Mitglieder der Gruppierung «Horda Azzuro» aus Jena.
Besonders in Fussballkurven bieten diese Männerbünde einen idealen Nährboden für die Verbreitung rechter Ideologien. Rechte Gruppierungen nutzen diese Strukturen gezielt, um traditionelle Männlichkeitsbilder mit ihrer Ideologie verknüpfen. Dass rechtsextreme Aussagen allerdings zunehmend salonfähig werden, spürt man deshalb auch in den Kurven. Diese Orte, an denen sich vor allem junge Männer treffen und gerne die Grenzen überschreiten, bieten eine Plattform, auf der die Hemmschwelle sinkt, selbst menschenverachtende Aussagen – wie etwa Auschwitz-Sprüche – offen zu äussern.
Diese Dynamiken von Männlichkeit, Mysogenie, Queerfeindlichkeit und Antisemitismus oder anderen Diskriminierungsformen machen Fussballkurven zu einem Ort, an dem rechte Ideologien Fuss fassen können.

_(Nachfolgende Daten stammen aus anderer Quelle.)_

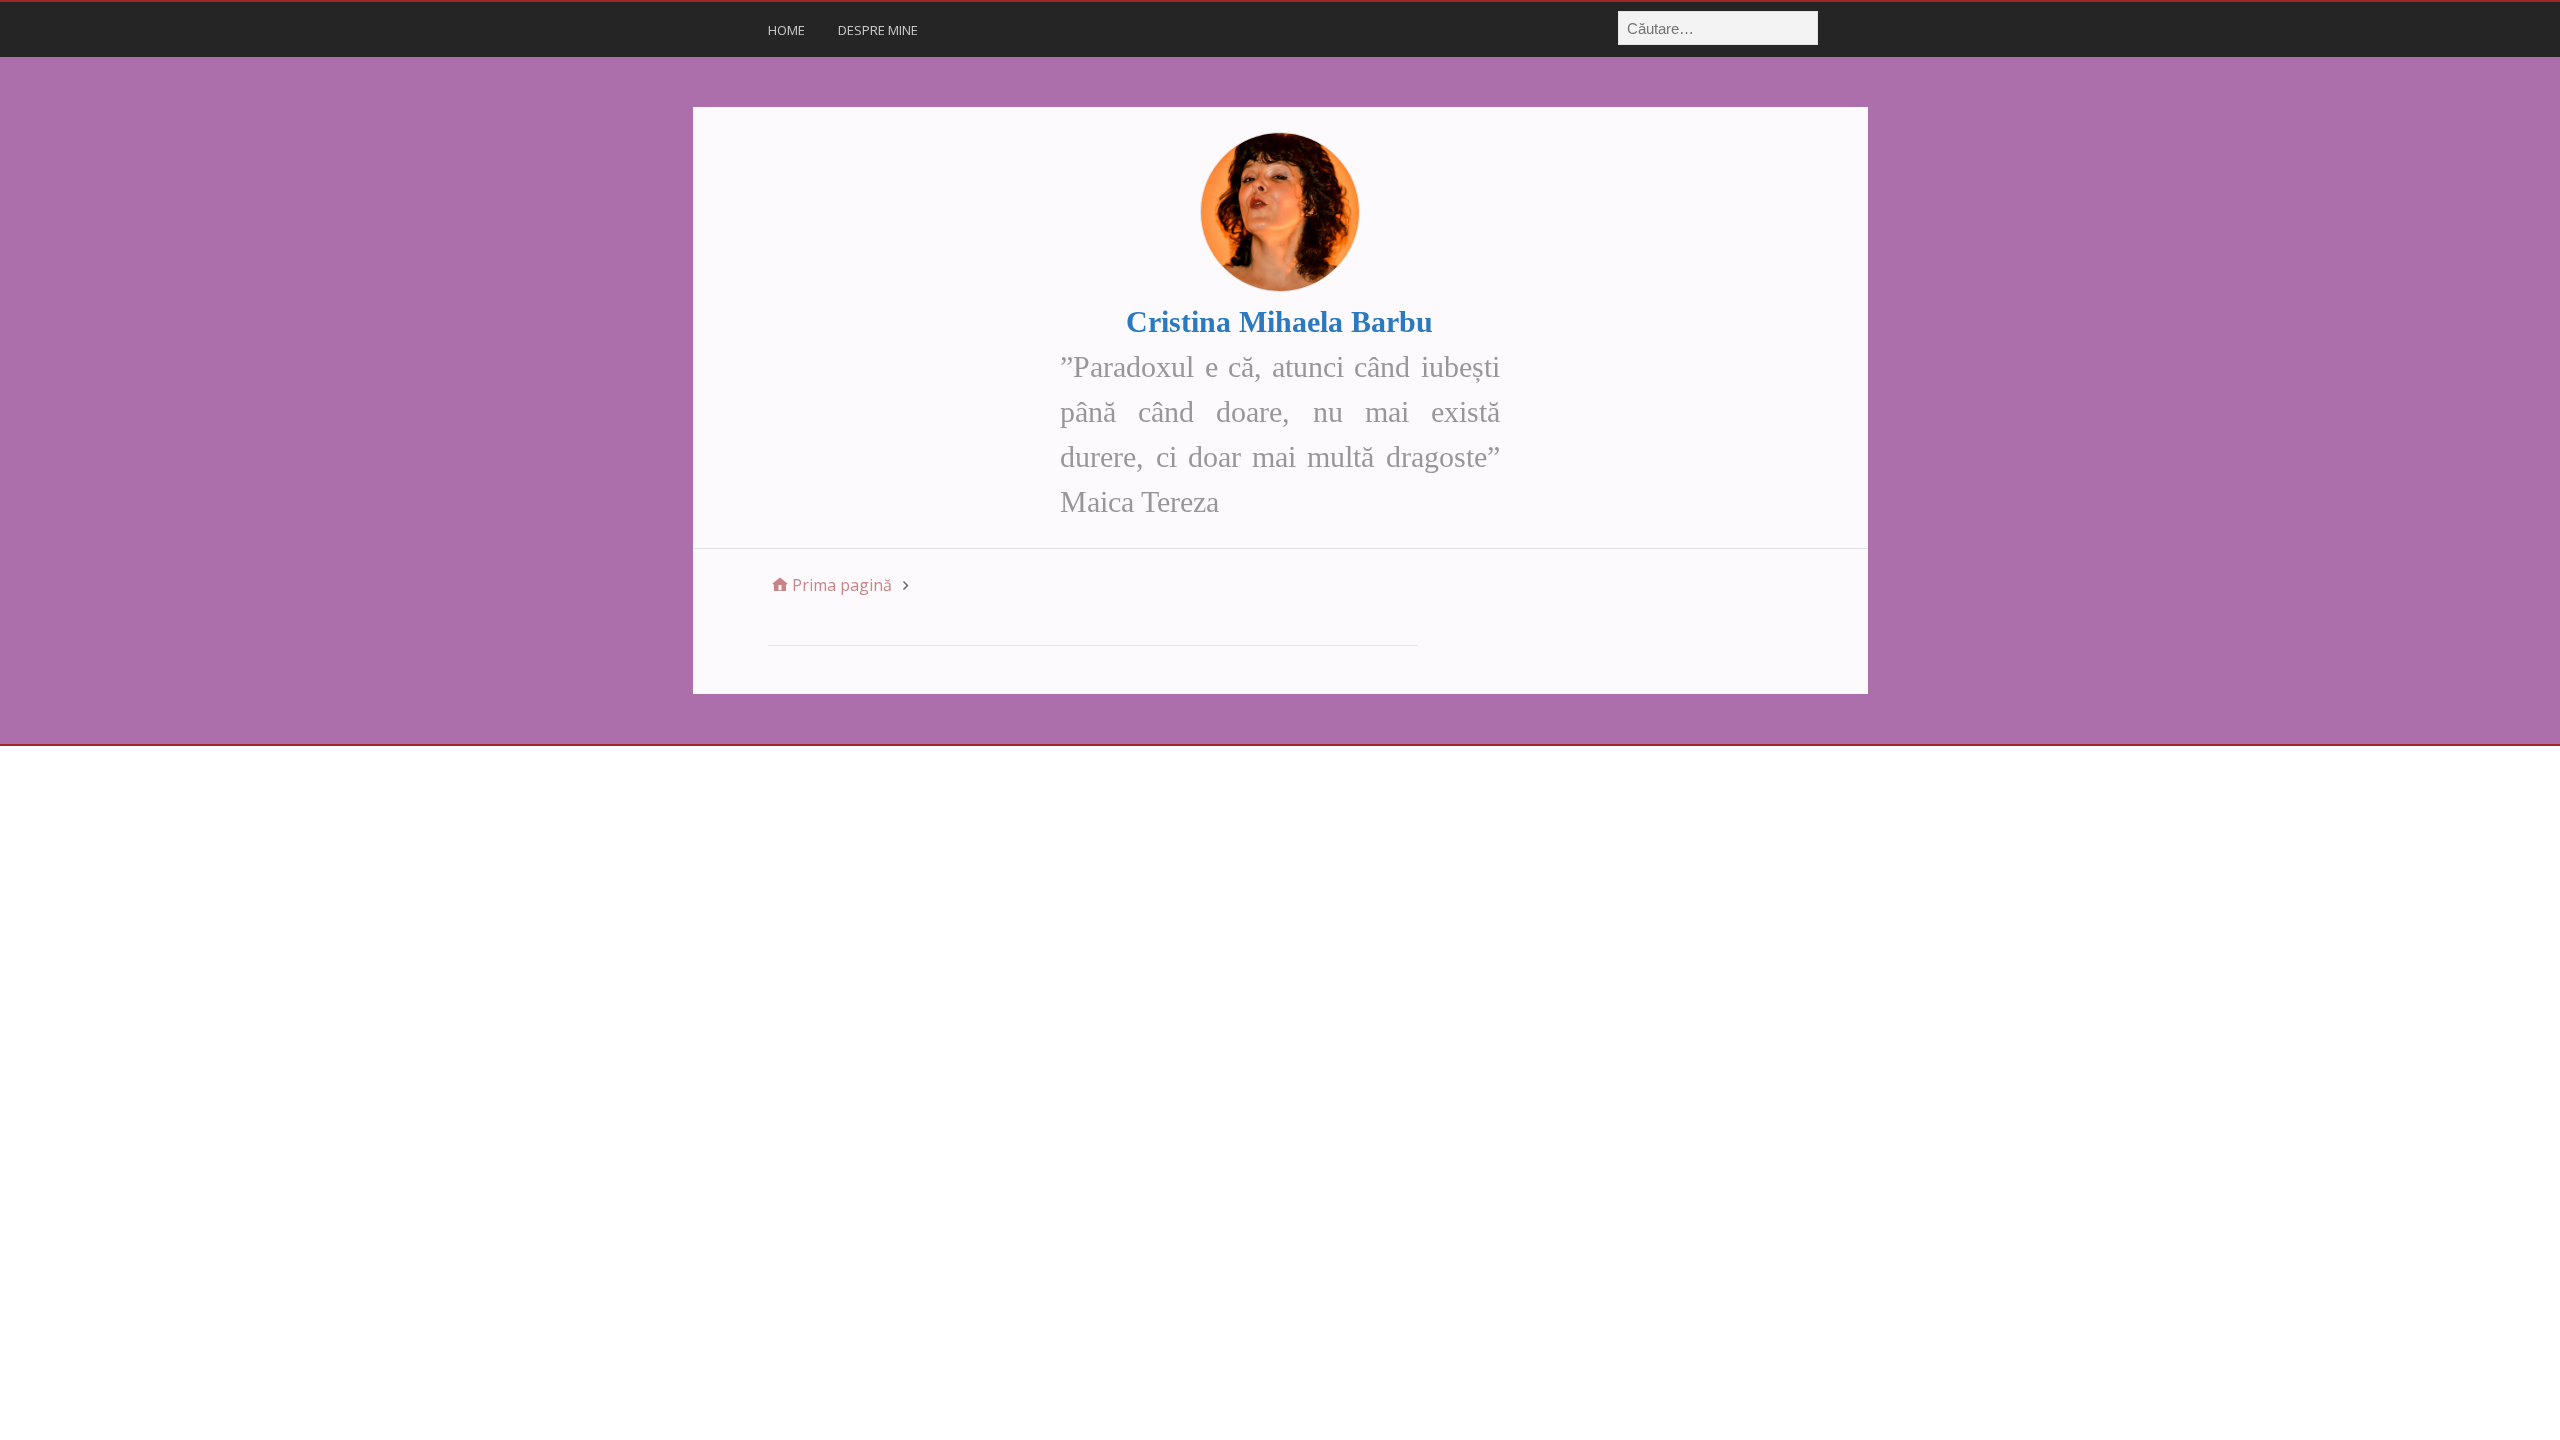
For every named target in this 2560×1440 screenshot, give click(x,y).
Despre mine (878, 30)
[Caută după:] (1719, 28)
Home (786, 30)
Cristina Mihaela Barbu (1279, 321)
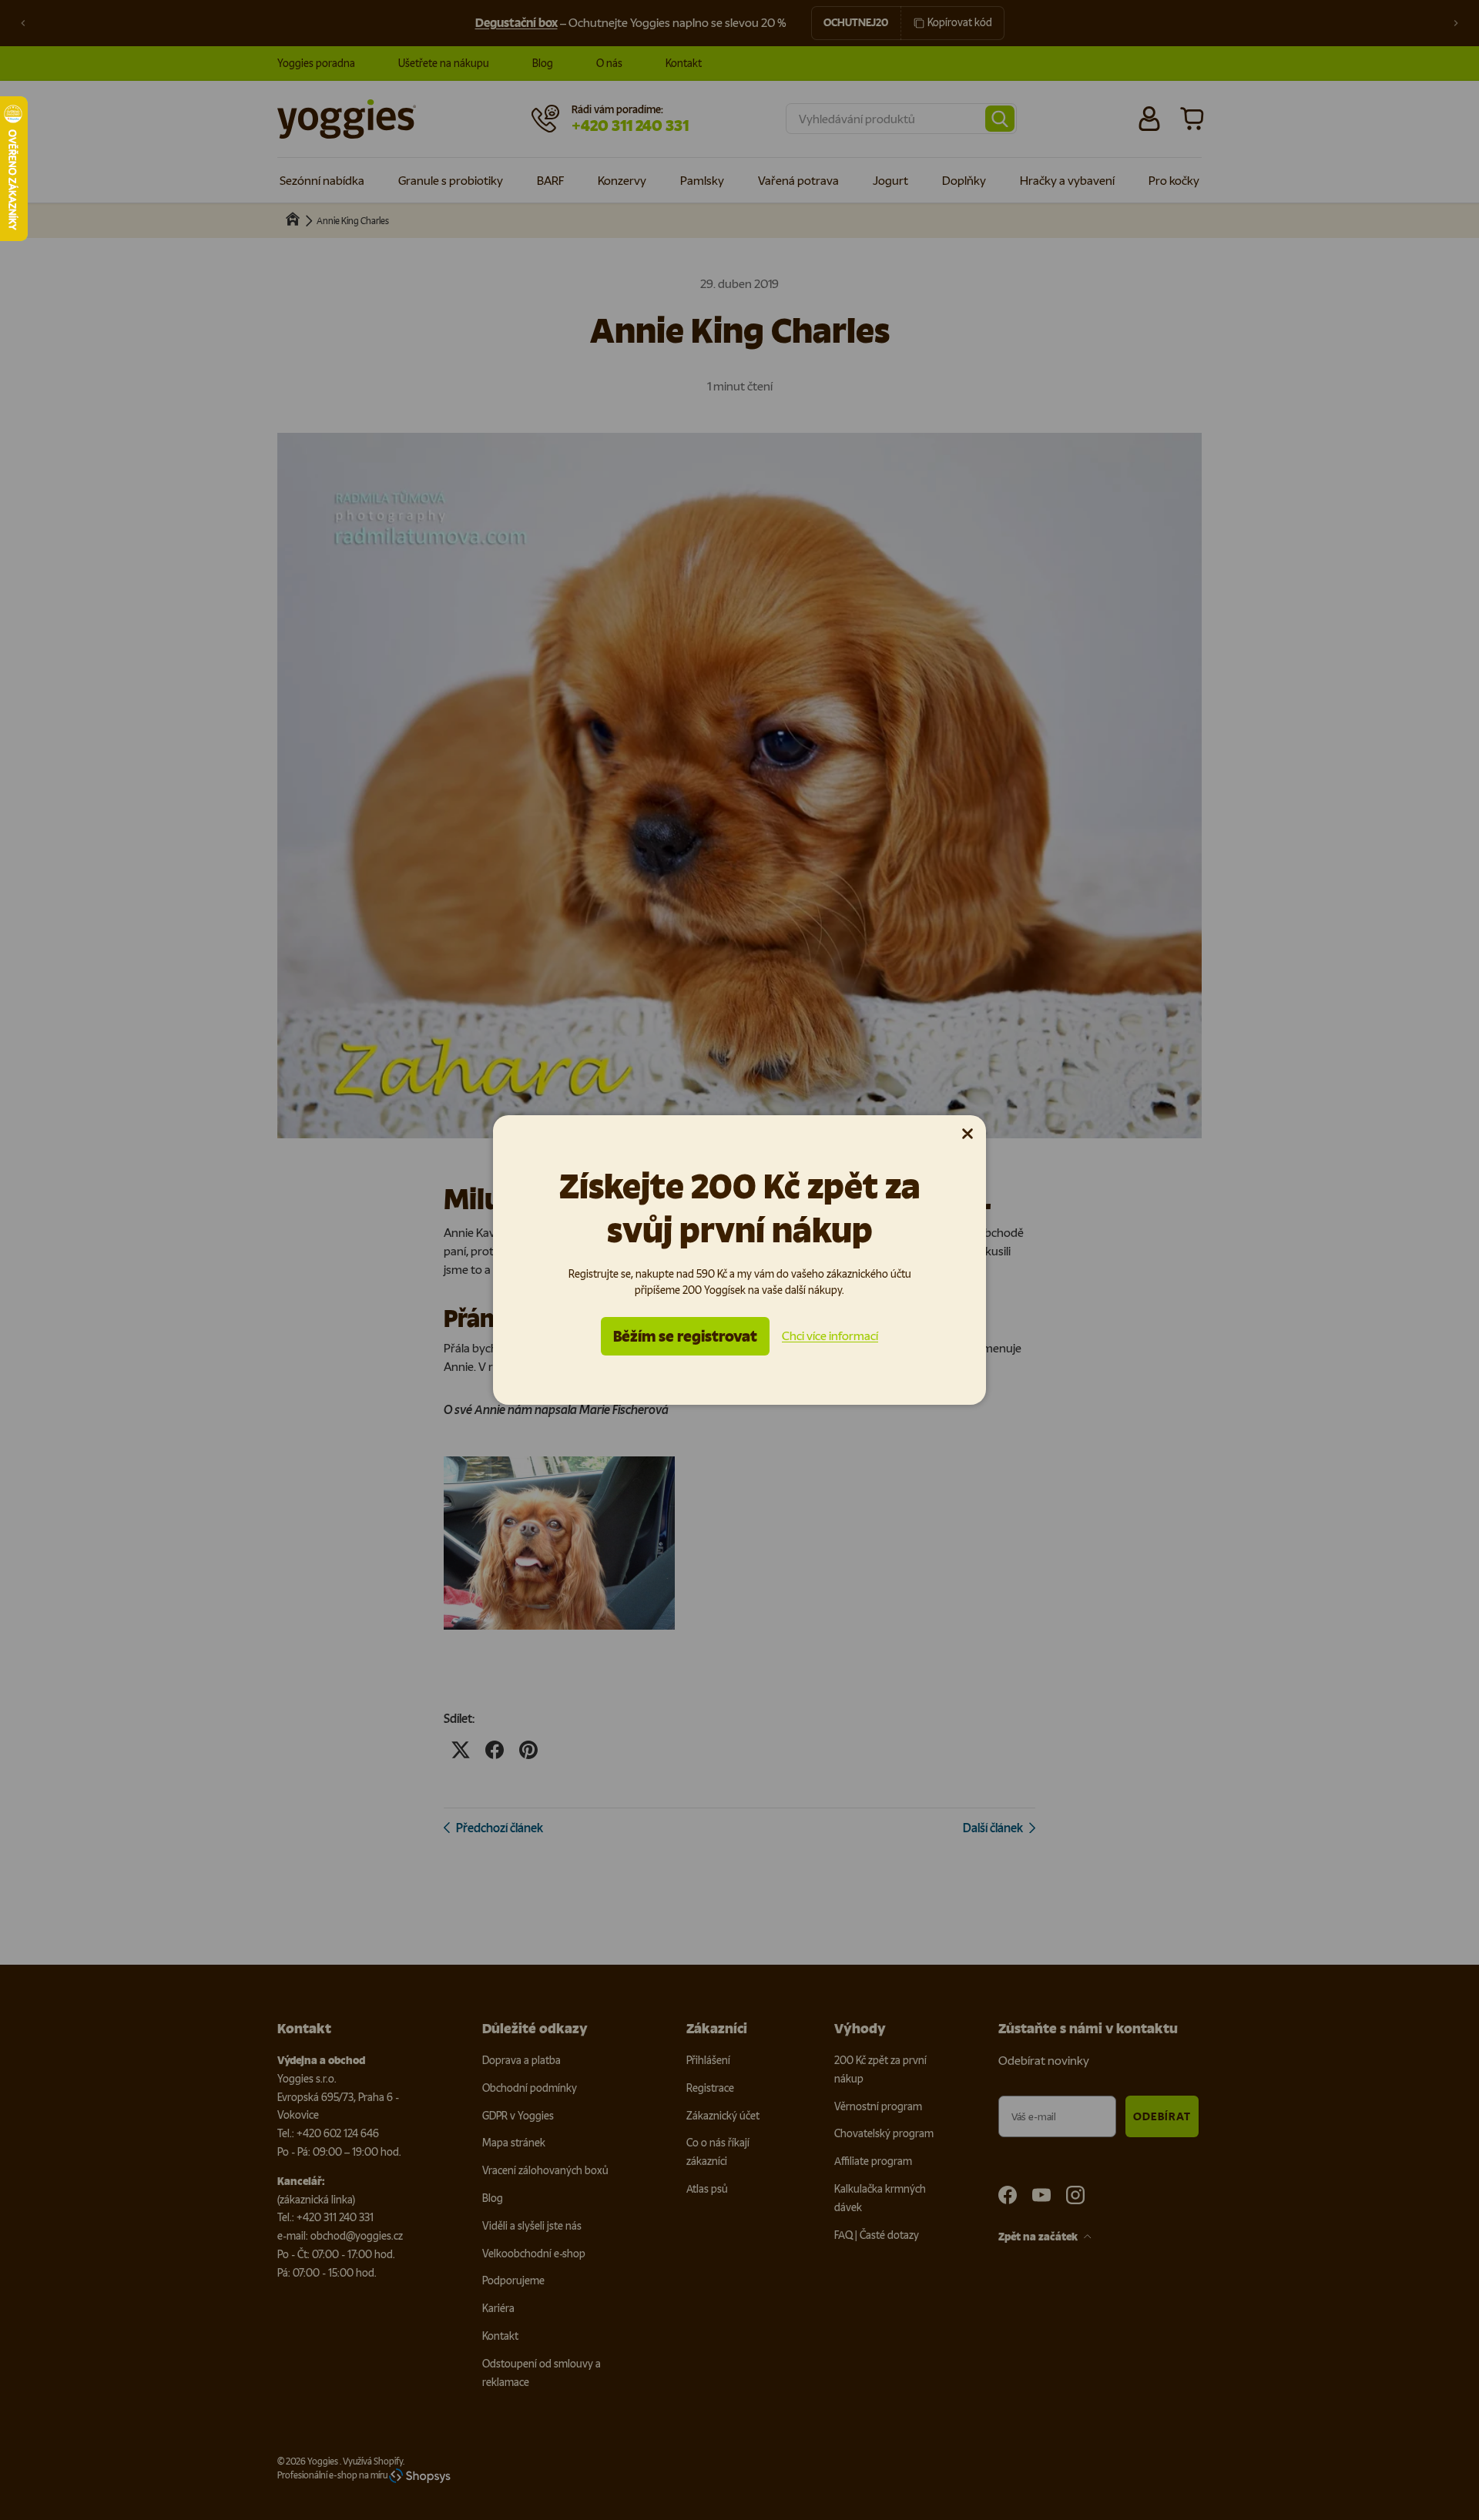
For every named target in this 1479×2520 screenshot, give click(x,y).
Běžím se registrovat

Radikale Rechte in Fussballstadien
Dass Kurven oft einen idealen Nährboden für rechte Ideologien bieten, zeigt sich beispielwsweise an den Vereinen Energie Cottbus oder Chemnitzer FC, die stark von rechtsextremen Strukturen unterwandert sind. Energie Cottbus machte in den letzten Jahren wiederholt Schlagzeilen, weil rechtsextreme Fans auf der Tribüne offen mit eindeutigen Gesten und Parolen auftraten. Der Verein hatte Schwierigkeiten, sich von diesen Gruppen zu distanzieren und wurde daher häufig mit der rechten Szene in Verbindung gebracht. Ähnlich verhält es sich beim Chemnitzer FC, wo ein Trauermarsch für einen Neonazi 2019 grosse Empörung auslöste und die Verbindungen zwischen Teilen der Fanszene und der rechten Szene verdeutlichte.
Oft sind ihre Mitglieder in erster Linie Fussballfans, die weniger an politischen Kämpfen als am Fussball selbst interessiert sind.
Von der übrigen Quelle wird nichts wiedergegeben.